Otto Berg (23 November 1874 – 1939) was a German scientist. He is one of the scientists credited with discovering rhenium, the last element to be discovered having a stable isotope.

==Life==
Berg was born in Berlin as the son of the merchant Philipp Berg and his wife Jenny. From 1894 to 1898, Berg studied chemistry in Berlin, Heidelberg and Freiburg; in Freiburg he worked as an assistant at the Institute of Physics. In 1900, he married Julie Zuntz, a daughter of physiologist Nathan Zuntz; the couple had four children. Between 1902 and 1911, he was a Privatdozent in Greifswald. He then became a partner at Siemens & Halske in Berlin-Charlottenburg.
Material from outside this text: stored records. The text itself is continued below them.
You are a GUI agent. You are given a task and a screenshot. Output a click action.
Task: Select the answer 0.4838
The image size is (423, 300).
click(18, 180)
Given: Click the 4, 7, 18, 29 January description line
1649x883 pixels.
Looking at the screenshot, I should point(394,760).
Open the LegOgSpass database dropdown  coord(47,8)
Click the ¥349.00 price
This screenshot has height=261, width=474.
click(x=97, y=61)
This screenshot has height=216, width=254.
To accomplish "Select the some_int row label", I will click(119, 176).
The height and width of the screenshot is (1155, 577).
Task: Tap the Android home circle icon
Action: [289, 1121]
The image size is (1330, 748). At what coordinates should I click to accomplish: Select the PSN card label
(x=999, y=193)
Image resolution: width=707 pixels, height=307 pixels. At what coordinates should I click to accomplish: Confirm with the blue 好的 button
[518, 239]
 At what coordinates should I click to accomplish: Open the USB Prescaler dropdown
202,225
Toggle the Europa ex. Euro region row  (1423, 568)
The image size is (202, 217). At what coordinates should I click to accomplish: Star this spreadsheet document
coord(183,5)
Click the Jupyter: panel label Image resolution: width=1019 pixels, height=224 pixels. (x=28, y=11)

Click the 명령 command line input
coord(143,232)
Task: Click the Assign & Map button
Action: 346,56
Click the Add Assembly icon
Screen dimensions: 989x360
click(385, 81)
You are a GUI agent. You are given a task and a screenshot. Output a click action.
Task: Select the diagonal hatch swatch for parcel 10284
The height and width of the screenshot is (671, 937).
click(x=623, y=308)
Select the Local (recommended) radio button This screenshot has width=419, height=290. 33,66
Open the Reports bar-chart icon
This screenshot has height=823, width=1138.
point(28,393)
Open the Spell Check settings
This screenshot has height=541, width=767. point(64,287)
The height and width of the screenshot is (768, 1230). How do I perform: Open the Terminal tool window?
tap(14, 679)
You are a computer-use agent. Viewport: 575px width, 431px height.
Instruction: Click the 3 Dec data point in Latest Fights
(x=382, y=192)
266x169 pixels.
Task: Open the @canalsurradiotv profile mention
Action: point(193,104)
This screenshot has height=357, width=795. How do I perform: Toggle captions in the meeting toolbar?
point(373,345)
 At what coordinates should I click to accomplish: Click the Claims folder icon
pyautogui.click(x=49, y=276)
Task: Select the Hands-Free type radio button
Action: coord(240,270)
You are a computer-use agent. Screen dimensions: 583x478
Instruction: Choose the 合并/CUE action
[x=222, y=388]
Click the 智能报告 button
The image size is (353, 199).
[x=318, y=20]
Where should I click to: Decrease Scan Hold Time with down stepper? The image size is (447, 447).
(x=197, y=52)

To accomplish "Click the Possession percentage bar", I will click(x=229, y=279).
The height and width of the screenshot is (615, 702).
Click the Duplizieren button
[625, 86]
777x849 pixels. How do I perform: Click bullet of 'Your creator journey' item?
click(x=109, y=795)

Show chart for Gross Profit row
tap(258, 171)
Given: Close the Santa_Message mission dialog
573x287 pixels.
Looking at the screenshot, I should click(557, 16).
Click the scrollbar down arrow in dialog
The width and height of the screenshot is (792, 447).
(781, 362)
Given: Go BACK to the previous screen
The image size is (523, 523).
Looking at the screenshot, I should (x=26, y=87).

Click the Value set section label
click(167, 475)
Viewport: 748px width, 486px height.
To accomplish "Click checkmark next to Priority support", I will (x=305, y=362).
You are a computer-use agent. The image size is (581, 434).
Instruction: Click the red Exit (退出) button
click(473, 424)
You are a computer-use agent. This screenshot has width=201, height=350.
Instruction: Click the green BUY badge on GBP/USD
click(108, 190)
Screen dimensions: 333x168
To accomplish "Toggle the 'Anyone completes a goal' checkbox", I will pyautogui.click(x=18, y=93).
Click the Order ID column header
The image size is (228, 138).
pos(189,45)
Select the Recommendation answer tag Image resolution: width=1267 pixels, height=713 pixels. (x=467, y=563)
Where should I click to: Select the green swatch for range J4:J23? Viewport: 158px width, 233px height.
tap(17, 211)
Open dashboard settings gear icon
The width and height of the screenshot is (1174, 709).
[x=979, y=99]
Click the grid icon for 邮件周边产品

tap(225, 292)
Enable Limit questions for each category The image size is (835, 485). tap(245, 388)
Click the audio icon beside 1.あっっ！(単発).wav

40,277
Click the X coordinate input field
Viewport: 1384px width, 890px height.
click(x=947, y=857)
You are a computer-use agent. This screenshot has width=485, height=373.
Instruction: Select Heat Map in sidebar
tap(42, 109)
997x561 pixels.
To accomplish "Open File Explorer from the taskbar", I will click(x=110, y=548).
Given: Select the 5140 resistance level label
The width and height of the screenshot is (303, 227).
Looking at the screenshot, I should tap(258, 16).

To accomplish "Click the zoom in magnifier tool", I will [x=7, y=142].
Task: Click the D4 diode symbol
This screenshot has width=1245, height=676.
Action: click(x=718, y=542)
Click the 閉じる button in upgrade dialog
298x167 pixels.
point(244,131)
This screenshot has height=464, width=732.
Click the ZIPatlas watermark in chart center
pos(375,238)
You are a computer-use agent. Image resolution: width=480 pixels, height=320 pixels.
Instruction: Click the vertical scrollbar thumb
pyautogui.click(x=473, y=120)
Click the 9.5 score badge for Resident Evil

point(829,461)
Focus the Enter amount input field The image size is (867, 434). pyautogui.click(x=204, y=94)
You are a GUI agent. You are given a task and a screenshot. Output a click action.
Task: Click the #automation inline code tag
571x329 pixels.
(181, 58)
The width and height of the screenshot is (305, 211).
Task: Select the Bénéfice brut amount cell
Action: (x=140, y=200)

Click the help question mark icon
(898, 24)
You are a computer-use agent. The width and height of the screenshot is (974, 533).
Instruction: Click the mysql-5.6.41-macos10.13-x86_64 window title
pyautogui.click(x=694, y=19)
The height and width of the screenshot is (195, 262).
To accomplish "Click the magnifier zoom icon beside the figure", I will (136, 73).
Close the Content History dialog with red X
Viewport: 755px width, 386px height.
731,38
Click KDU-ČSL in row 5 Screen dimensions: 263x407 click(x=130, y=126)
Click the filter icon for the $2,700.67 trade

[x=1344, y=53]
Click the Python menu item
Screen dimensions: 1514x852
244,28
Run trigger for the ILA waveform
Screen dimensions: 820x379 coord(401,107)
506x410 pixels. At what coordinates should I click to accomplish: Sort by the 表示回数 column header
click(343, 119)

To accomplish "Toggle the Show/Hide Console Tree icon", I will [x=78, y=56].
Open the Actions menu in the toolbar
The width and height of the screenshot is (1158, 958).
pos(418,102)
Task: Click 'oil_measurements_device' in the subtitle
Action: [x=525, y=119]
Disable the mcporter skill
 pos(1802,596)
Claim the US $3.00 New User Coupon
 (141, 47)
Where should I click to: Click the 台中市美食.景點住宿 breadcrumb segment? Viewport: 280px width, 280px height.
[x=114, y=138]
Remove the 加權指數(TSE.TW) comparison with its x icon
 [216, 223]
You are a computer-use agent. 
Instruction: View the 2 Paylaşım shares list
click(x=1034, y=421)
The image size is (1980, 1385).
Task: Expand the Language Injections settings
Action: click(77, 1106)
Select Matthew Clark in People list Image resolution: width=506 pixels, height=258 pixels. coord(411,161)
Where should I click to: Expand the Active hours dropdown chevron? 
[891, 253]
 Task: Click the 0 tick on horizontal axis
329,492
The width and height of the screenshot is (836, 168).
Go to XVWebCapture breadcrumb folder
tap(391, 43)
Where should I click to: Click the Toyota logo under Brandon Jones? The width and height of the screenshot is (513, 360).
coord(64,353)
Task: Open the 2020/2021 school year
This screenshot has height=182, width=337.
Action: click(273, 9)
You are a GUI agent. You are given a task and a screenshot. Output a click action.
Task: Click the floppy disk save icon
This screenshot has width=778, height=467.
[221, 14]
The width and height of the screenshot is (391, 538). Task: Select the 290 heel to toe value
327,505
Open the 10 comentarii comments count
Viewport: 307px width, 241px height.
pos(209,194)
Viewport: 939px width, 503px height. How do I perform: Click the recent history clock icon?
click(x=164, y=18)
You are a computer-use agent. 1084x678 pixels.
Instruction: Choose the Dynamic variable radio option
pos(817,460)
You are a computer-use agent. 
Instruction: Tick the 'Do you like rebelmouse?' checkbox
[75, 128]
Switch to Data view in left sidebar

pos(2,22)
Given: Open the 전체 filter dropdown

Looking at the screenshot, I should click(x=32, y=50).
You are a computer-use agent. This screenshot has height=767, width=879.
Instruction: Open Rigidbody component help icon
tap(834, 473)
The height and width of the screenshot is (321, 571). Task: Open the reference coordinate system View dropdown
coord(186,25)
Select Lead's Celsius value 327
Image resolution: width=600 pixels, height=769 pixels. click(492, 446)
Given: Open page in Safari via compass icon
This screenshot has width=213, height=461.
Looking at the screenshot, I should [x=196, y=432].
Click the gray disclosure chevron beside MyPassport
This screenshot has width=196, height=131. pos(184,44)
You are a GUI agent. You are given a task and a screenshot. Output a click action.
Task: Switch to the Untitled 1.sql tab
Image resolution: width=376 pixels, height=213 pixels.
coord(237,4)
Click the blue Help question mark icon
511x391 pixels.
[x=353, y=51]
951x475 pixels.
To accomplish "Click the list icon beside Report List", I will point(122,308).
After the Nazi seizure of power he lost his job at Siemens in 1933 because of his Jewish descent, subsequently in 1938 he fled with his family to England, where he died in 1939.

==Rhenium==
In 1925 in Germany, Walter Noddack, Ida Tacke, and Otto Berg reported that they detected the element in platinum ore and in the mineral columbite. They also found rhenium in gadolinite and molybdenite.
In 1928 they were able to extract 1 gram of the element by processing 660 kg of molybdenite. In 2020 a memorial medal of the discovery was issued by ISTR (art-designer: Igor Petrov).

==Technetium==
The same team was also involved in the claimed discovery of technetium. They reported the discovery of element 75 and element 43 in 1925 and named element 43 masurium (after Masuria in eastern Prussia, now in Poland, the region where Walter Noddack's family originated). The group bombarded columbite with a beam of electrons and deduced element 43 was present by examining X-ray diffraction spectrograms. The wavelength of the X-rays produced is related to the atomic number by a formula derived by Henry Moseley in 1913. The team claimed to detect a faint X-ray signal at a wavelength produced by element 43. Contemporary experimenters could not replicate the discovery, and it was dismissed as an error for many years. Some more recent attempts have been made to rehabilitate the Noddacks' claims, but they are disproved by Paul Kuroda's study on the amount of technetium that could have been present in the ores they studied: it could not have exceeded 3 × 10^{−11} μg/kg of ore, and thus would have been undetectable by the Noddacks' methods. Discovery of element 43 was finally confirmed by a 1937 experiment in Sicily.